Muslim Internment Camps in China


Caroline Korinke, Staff Writer

Currently, there is a human rights crisis unfolding in China. Over the past five years, hundreds of thousands of Uyghur (wee-GOOR) Muslims, an Islamic minority group centered in western China, have been forced into ‘re-education’ camps in Xinjiang, a region in western China. Inhumane treatment ranging from religious persecution to forced labor and even torture has been reported in these camps. However, the Chinese government denies all accusations of maltreatment, calling the detention camps “vocational training centers” or “boarding schools” and insisting that nobody is being held against their will. Those who have been released from the camps usually say otherwise.
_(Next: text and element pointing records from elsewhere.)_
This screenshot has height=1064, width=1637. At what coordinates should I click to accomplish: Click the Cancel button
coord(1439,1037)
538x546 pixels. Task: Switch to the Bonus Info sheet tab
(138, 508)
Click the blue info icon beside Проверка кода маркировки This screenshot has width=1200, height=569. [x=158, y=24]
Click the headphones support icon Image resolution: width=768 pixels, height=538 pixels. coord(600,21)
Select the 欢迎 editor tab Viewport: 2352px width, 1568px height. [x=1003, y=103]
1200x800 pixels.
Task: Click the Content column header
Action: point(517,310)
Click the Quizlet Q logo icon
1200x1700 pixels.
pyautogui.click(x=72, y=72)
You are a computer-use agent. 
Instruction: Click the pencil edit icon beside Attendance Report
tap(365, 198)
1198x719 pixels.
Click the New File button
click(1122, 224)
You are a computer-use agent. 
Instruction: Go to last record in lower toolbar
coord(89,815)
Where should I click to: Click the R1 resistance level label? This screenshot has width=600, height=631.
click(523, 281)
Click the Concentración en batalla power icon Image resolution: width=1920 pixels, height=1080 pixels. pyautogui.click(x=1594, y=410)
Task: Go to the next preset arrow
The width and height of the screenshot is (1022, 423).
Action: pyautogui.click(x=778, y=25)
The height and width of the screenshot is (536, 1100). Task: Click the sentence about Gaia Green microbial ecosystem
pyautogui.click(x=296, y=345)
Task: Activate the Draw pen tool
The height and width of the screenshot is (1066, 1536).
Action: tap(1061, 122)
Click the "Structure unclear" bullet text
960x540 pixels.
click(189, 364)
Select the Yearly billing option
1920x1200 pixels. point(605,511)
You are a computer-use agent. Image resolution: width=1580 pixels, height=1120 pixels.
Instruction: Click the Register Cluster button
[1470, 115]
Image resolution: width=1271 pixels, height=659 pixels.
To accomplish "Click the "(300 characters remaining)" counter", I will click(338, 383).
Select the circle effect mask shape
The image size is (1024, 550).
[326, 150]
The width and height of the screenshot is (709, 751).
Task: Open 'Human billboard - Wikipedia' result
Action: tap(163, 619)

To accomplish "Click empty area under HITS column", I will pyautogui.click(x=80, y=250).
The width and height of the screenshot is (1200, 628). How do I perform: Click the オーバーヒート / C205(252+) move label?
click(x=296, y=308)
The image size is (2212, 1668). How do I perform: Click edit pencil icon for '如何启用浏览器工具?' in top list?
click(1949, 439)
 Investigative journalists for The New York Times have interviewed several previous detainees and have uncovered the reason behind the internment camps. Uyghurs report they were forced to condemn their religion and pledge loyalty to the Communist Party of China at one of these camps. The Chinese government masks this indoctrination by claiming to only curb religious extremism and terrorism. 

Earlier this year, on July 10th, twenty-two United Nations ambassadors signed a letter condemning the Chinese government for violating human rights. Senior Ben Duong says that he thinks the internment camps are wrong because “it’s against their will.” The United States House of Representatives seems to agree. Earlier this month, The Guardian reported that a bill was passed that “requires the president to condemn abuses against Muslims and call for the closure of mass detention camps in the north-western region of Xinjiang.” Whether this bill causes new tensions to arise between China and the United States is yet to be seen. As China continues to deny what is happening in Xinjiang, various reports continue to expose the struggle between the Uyghur people and the Chinese government. Until then, the human rights crisis in Central Asia will continue to worsen.